**TEXT BLOCK**
Part One

What am I doing here? And what is this all about?

sunset on the single trail
Sunset single trail climbs at its best (day 1).

In May 2020 I became part of the 8bar bikes gravel team. I was super stoked, flashed, excited and did not really know what this all meant. Due to Corona it was unsure whether gravel events would take place or not. I thought, oh well, I feel comfortable on my bike. I know that I can go long, I can go all-terrain, I can race, I can go adapt, it will be okay.

But little did I know what was waiting for me.

Just a few weeks before the event it was official: the Holy Gravel in Schleswig-Holstein is going to take place. Juliane, Jule, aka Radelmädchen, and I will be „racing“ for the 8bar gravel team.


About the event itself: The Holy Gravel is a non-profit event. For the registration you have to donate an amount you choose (recommended was 1 % of the worth of your equipment) to a charity organization called Caritas in Hamburg. That’s it. You’re in. Then you get some info mails: the code of conduct and most importantly the track. The track is all that is provided to you from the organizers: it is a GPX file and tells you where to go. Also, it provides some waypoints with information like where you could possibly find water or shelter. But the route planning is up to you! You get to chose between a 555 km and a 750 km long track. The most important rule is: stay on the track! The time doesn’t matter. There is no ranking. There is no prize. It is just about the experience, about nature, about the passion of cycling.

gravel bikes parking at the second breakfast pit stop
Second breakfast pit stop (day 2).

**TASK SET**
A. In the Holy Gravel account, which charity organization receives the registration donation?
B. From the Holy Gravel account, extract the stretch from "What am I doing" through "waiting for me.", copying it word for word.
C. Extend the Holy Gravel account, picking up right after its last line.

**COLLECTED MATERIAL**

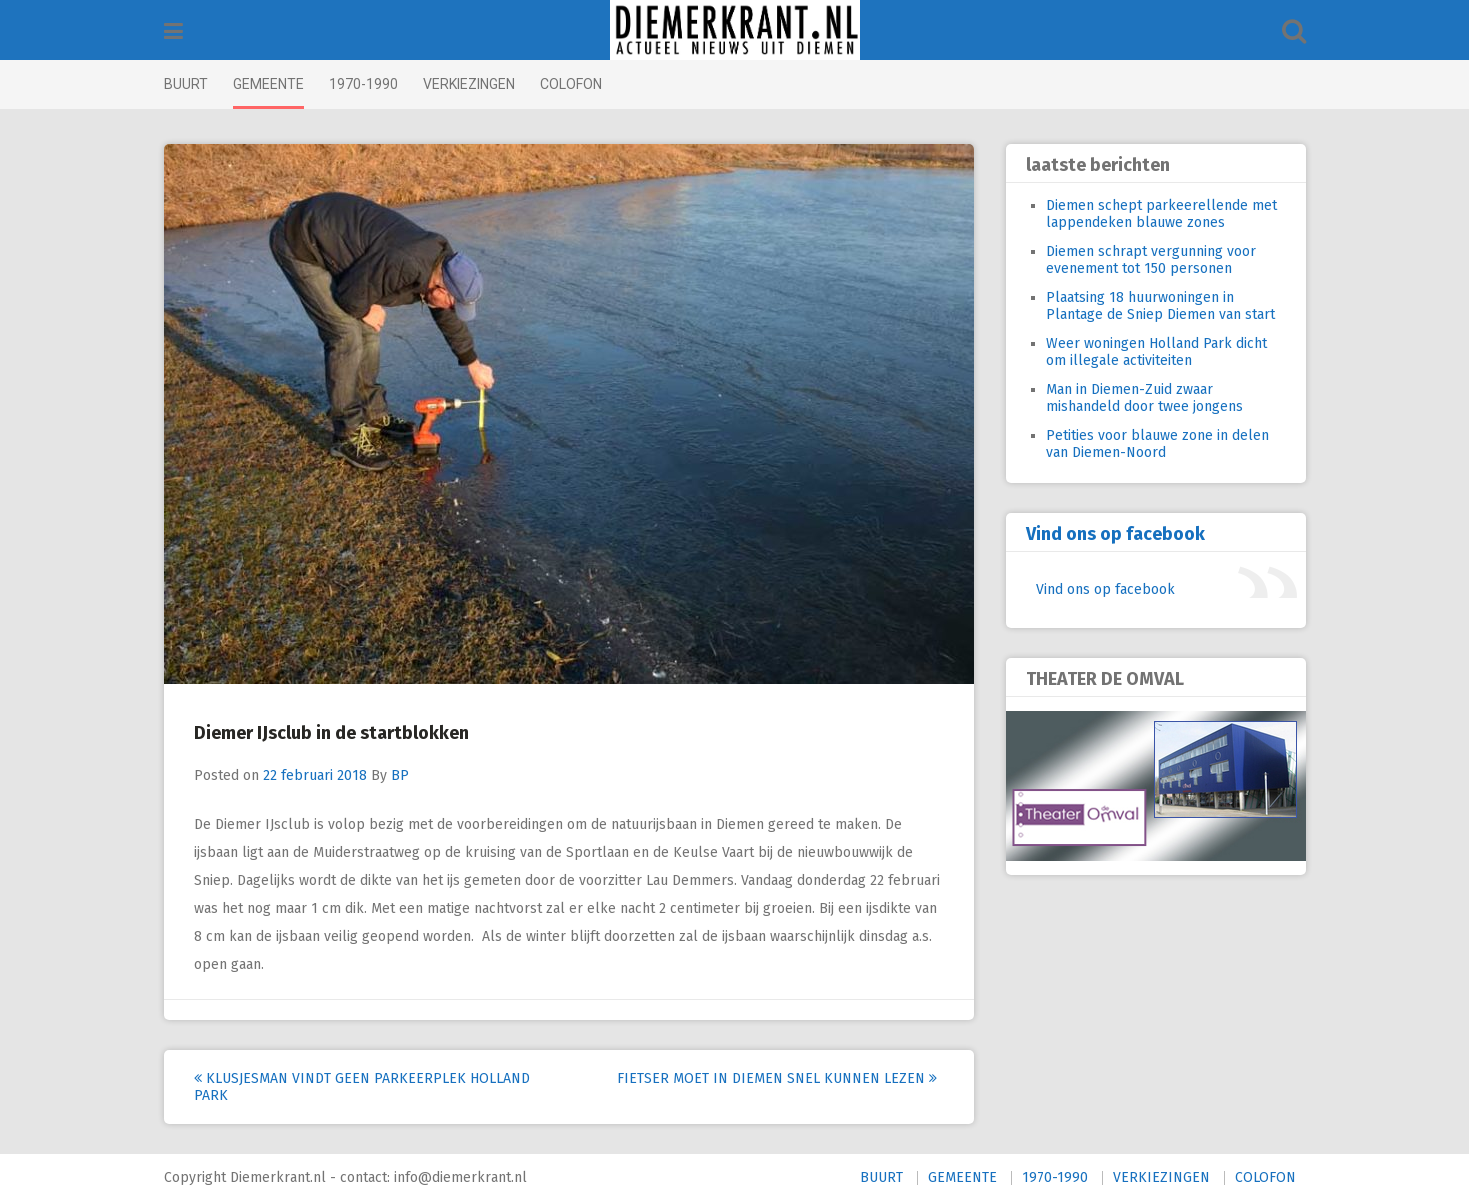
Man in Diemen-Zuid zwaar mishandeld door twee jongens (1144, 398)
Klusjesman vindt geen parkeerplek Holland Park (362, 1087)
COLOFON (571, 84)
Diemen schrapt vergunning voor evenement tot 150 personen (1151, 260)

**TASK RESPONSES**
A. Caritas in Hamburg.

B.
What am I doing here? And what is this all about?

sunset on the single trail
Sunset single trail climbs at its best (day 1).

In May 2020 I became part of the 8bar bikes gravel team. I was super stoked, flashed, excited and did not really know what this all meant. Due to Corona it was unsure whether gravel events would take place or not. I thought, oh well, I feel comfortable on my bike. I know that I can go long, I can go all-terrain, I can race, I can go adapt, it will be okay.

But little did I know what was waiting for me.

C.
So, I came to Berlin. Over 10 hours by train from Constance. I received my brand new team bike called „8bart„. On Friday morning I took the train to Hamburg. I met Jule my team mate in Hamburg and we stayed the night at Johanna Jahnkes place. In the morning, after a bowl of warm porridge, we rolled to the starting point in Hamburg all together. At 8:00 a.m. in the morning on Saturday the gravel race started.

Everybody at the starting point looked super prepared. Fancy bikes, fancy bags, fancy bike computers, fancy hawaii shirts. Luckily, I had the sponsored equipment (8bar bike, Ortlieb panniers, Wahoo computer). This was absolutely necessary for this type of race. To be honest with you: without the sponsorship, it would have been difficult for me to afford all of this.

But it was not only the the equipment that was outstanding for me. It also corresponded with the level of cycling experience that was represented at this event. I was (with one other expetion) the only person with flat pedals and with no previous gravel race experiences. I was the rookie. And I felt intimidated.


wahoo, cycling computer, sunset
Sunset, 116km done, 40km to go, just before I almost dropped out of the event (day 2).

Here are four tips for all gravel rookies!

No. 1: Make sure you have a good bike. It does not have to be a brand new gravel bike, but it should have wider tires (38mm or more), good brakes, comfortable geometry and a robust frame so you can spend some 8+ hours in the saddle. Add some sort of bikepacking bags to it (see No. 2).

No. 2: Make sure to be self-sufficient and carry your own food, camping equipment, a powerbank and tools. You need some space in your bags for some stuff: a tent or tarp, a mat, a sleeping bag would be nice. Food like bars, nuts, bread, sweets and some water bottles to refill. Tools and spare parts to fix a flat tire, a broken chain or to help somebody else out.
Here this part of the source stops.